Electrical detection of the flat-band dispersion in van der Waals field-effect buildings


Machine construction and band diagrams of few-layer InSe

To acquire high-quality samples, we encapsulate γ-phase InSe flakes in hBN and use few-layer graphite (FLG) flakes as electrodes. We use a FLG backside gate to modulate the service density within the semiconductor. The entire gadget schematic is reported in Fig. 1b, representing an optically excited heterostructure based mostly on InSe. In Fig. 1a, an instance of a 3L InSe gadget is proven in false color to focus on the stacked layers. The band construction for 3 layers of InSe was obtained by density purposeful concept (DFT) calculations accounting for the presence of selenium vacancies (VSe), the commonest kind of defects in few-layer InSe as a result of their low formation power19,20 (Supplementary Notice 1). These defects produce two peaks within the DOS near the conduction band and a peak at roughly 150 meV from the valence band, as proven in Fig. 1c,d. In few-layer InSe, a pointy DOS enhance characterizes the VBM place (Fig. 1e) because of the look of a van Hove singularity.

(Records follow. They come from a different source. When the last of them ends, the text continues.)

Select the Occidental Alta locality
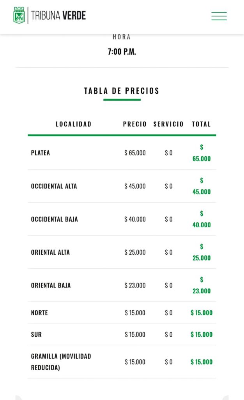This screenshot has width=244, height=400. pos(54,186)
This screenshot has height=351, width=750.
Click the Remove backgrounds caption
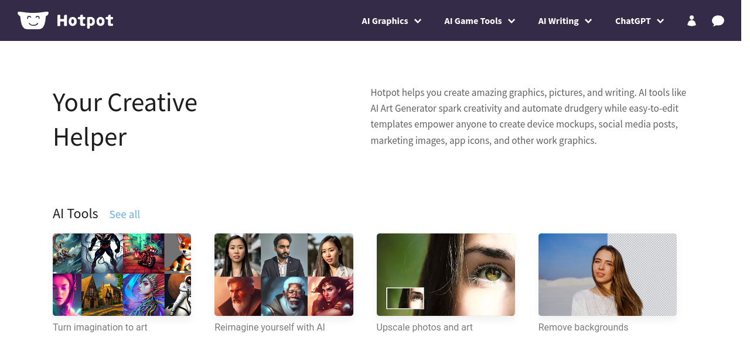[583, 327]
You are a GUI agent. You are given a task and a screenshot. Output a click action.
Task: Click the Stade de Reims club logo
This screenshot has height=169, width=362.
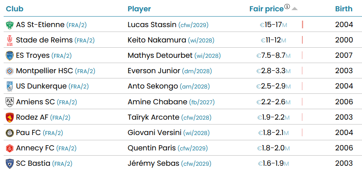tap(9, 40)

Fig. 1: Schematic and band construction of an encapsulated InSe gadget.
figure 1

a, Optical microscope image of the 3L gadget with layers highlighted in false color. FLG, InSe and hBN layers are depicted in gray, violet and blue, respectively. Scale bar, 20 μm. b, Three-dimensional schematic representing an hBN-encapsulated InSe layer with graphene contacts and a large again gate. The pattern is optically excited utilizing a pink laser and excitonic species are fashioned throughout the semiconductor. When a gate voltage is utilized, holes in InSe can tunnel by means of the underside hBN giving rise to a tunnelling photocurrent. {The electrical} measurement scheme is proven on the correct. c, Band alignment of the supplies of curiosity within the gadget of Fig. 1b. Two electron donor (pink) and one acceptor (blue) states are induced by the presence of selenium vacancies. d, Band construction of the 3L slab of InSe with a selenium emptiness. A van Hove singularity arises because of the band flattening on the Γ level. e, The DOS in a 3L-InSe reveals a pointy peak on the VBM, in addition to the donor (pink) and acceptor (blue) states. The inset reveals in logarithmic scale the area between the best donor state and the start of the conduction band, with its minimal positioned at 1.54 eV with respect to the acceptor state.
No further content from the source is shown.